Fig. 3. Toxin-mediated ADP-ribosylation (ADPR) assay.

Cell extracts from MCF7 DPH2ko cells transfected with plasmids expressing DPH2 wt, c.922 C > T (p.(Gln308*) (Q308*)) or c.601 C > T (p.(Arg201Cys) (R201C)) variants were subjected to the ADPR activity of DT (+). Reactions without DT (−) and extracts of mock-transfected cells served as negative controls. Capability of cells to synthesize diphthamide is revealed by the generation of ADPR-eEF2 as a prominent band at ~100 kDA (indicated by red arrowheads). For this, DPH2ko cells transfected with wild-type DPH2 serve as positive control, left panel: short exposure; right panel: long exposure.

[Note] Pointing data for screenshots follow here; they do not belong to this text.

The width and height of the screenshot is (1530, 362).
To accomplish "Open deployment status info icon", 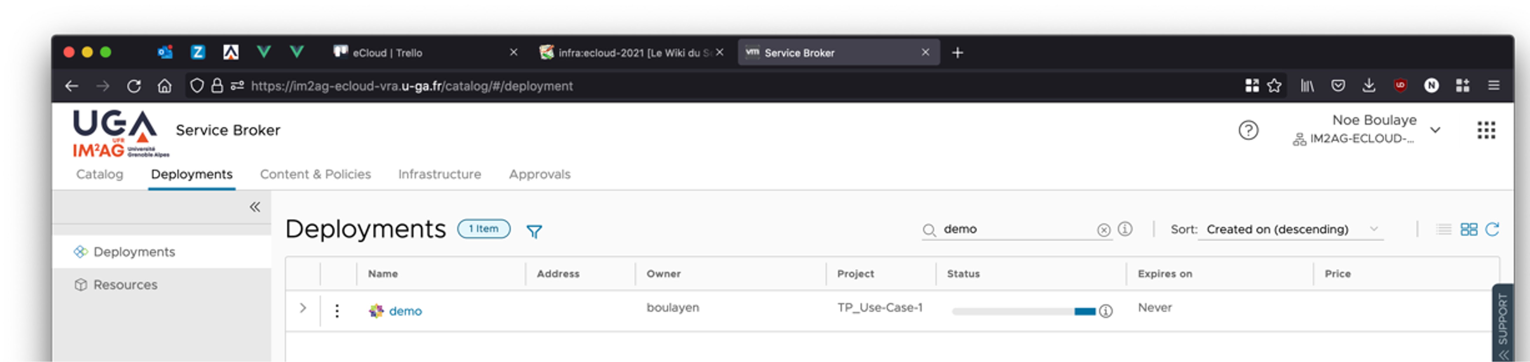I will coord(1105,311).
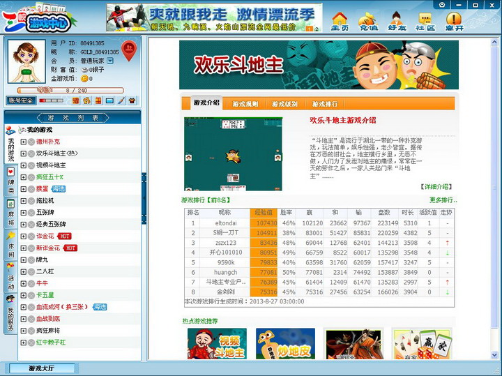The width and height of the screenshot is (502, 376).
Task: Open the 详细介绍 link
Action: point(437,187)
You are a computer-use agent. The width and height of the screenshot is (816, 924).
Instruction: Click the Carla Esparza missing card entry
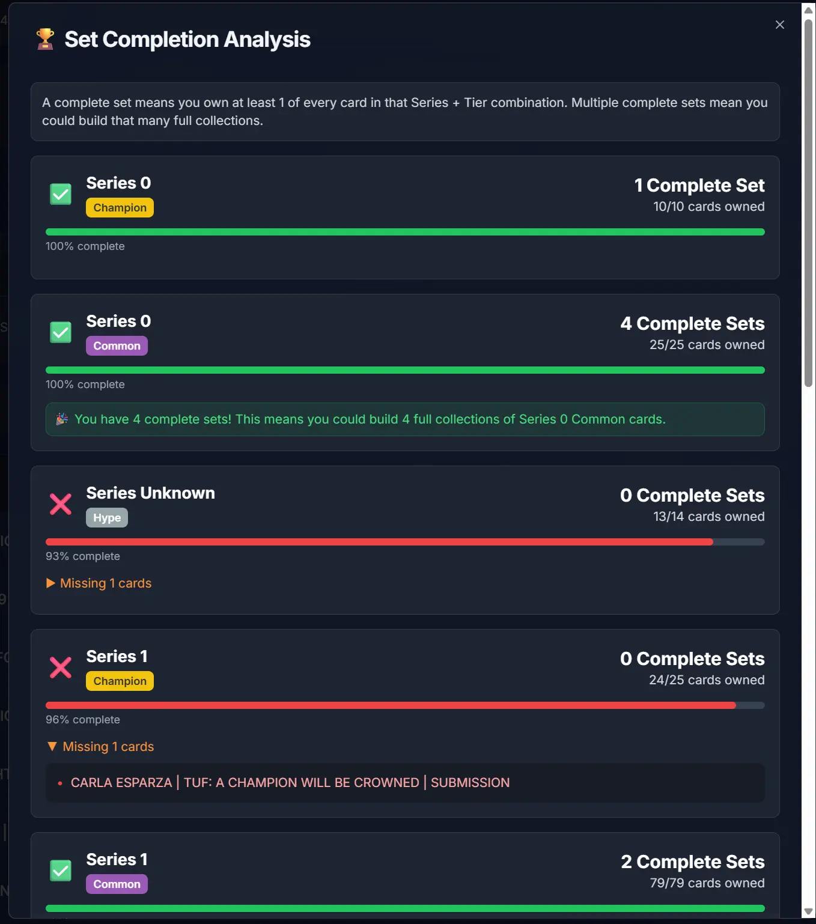290,782
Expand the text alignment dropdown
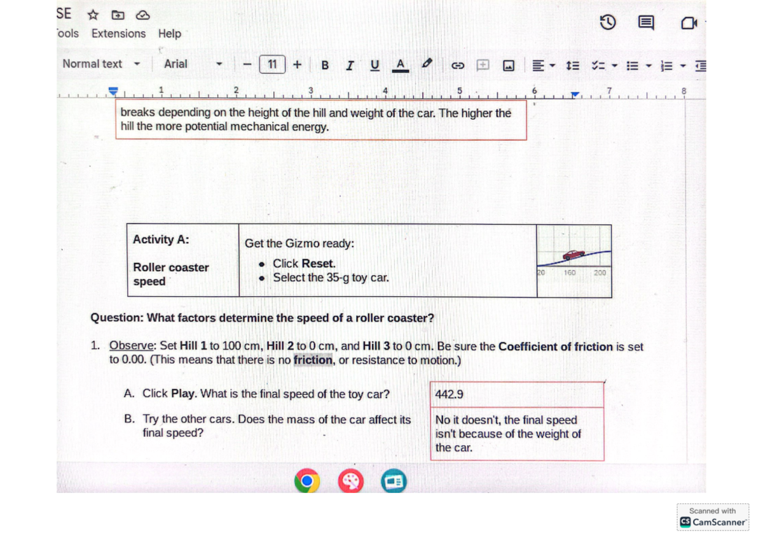Screen dimensions: 763x540 (544, 65)
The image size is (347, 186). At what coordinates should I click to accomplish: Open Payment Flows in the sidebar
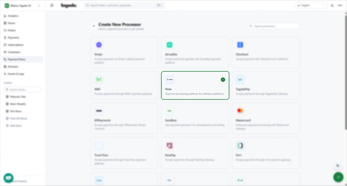(x=16, y=59)
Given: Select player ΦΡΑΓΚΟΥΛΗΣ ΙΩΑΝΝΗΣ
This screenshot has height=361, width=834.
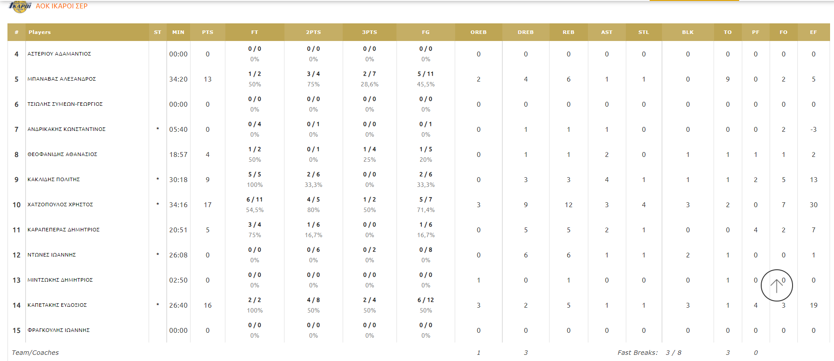Looking at the screenshot, I should pos(59,330).
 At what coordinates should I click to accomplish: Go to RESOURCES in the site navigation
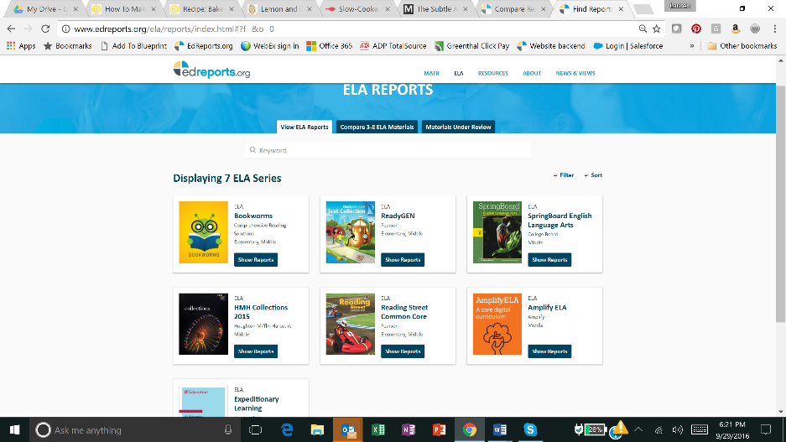(492, 73)

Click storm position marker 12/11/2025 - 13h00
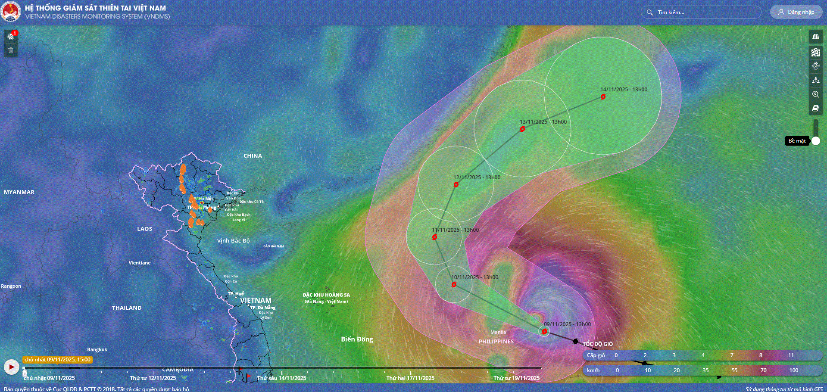point(456,185)
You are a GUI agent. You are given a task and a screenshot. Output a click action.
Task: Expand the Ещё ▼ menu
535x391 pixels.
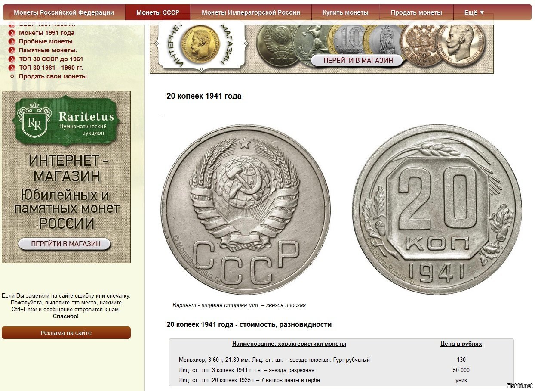474,12
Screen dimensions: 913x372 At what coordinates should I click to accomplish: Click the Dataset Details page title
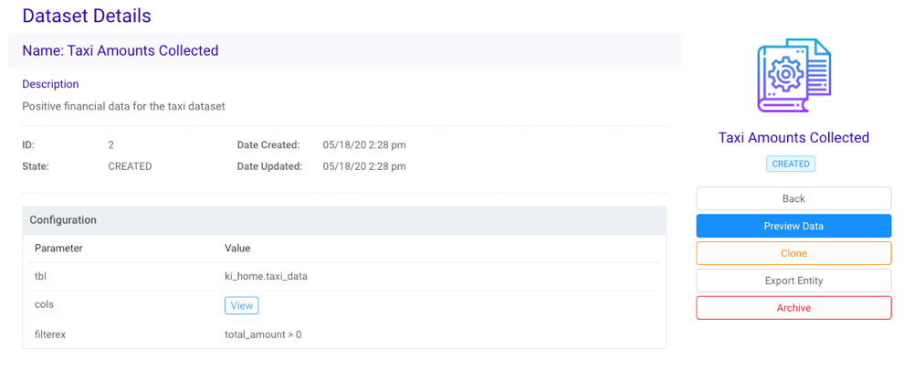[87, 16]
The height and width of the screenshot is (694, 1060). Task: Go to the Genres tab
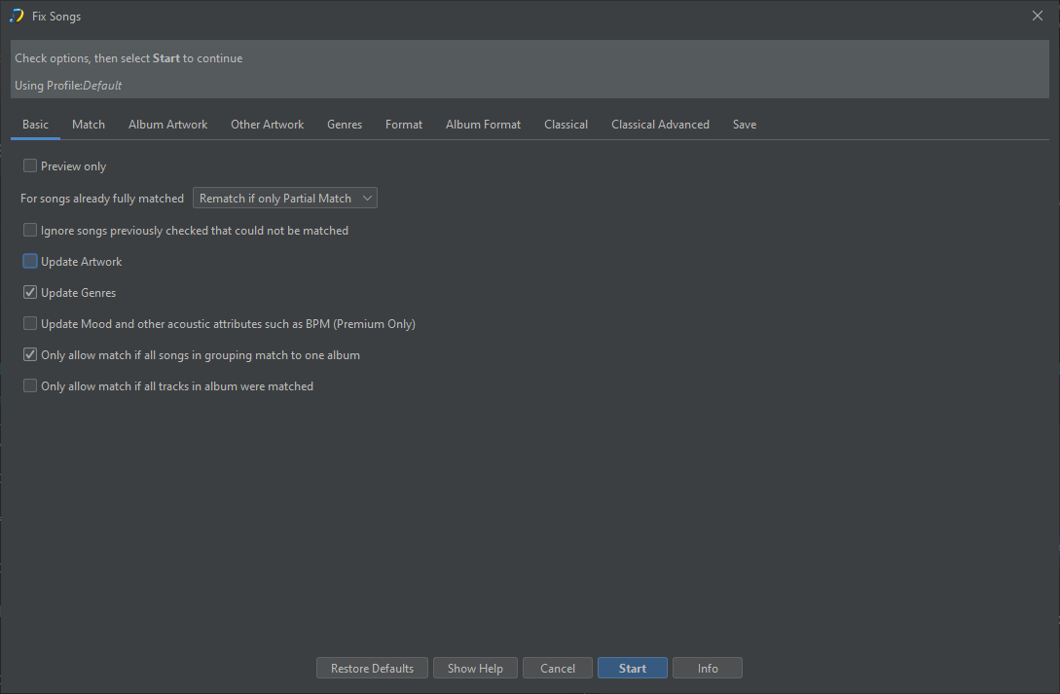point(345,125)
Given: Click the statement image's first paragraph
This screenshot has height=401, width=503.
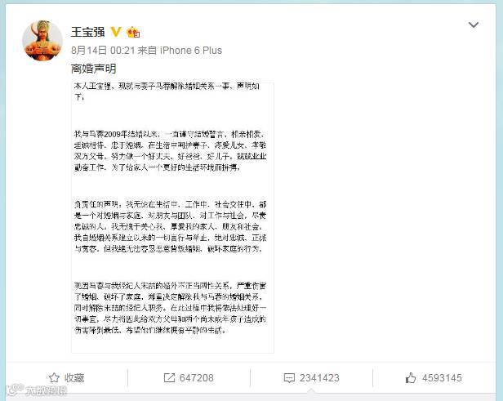Looking at the screenshot, I should [167, 91].
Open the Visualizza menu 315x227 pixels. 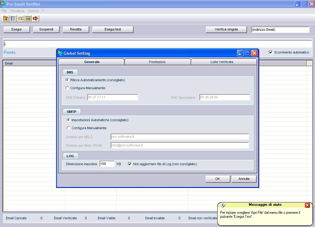tap(17, 11)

Fig. 4. Analysis of yeast Dph2 variants.

a Western blot to quantify total cellular eEF2 and unmodified eEF2 in several dph2 mutants. Top panel: Anti-eEF2(pan) was used to detect eEF2 regardless of its modification status. Middle panel: Anti-eEF2(no diphthamide) specifically detects unmodified eEF2. Lower panel: to ensure equal loading, anti-Cdc19 was used to detect pyruvate kinase Cdc19 used as loading control for protein extracts from yeast. b Resistance toward growth inhibition by the diphthamide-dependent diphtheria toxin (DT). Cells carrying the glucose-repressible and galactose-inducible DT expression vector pSU9 [5] were serially diluted and cultivated on medium containing glucose (DT expression: off) or galactose (DT expression: on) at 30 °C for 3 days. c Resistance to sordarin was determined by yeast cultivation in the presence of 10 and 12.5 µg/ml sordarin [29]. d Sensitivity to diphthamide-responsive translation inhibitor hygromycin B was assessed by cultivation on medium containing the indicated doses of hygromycin B.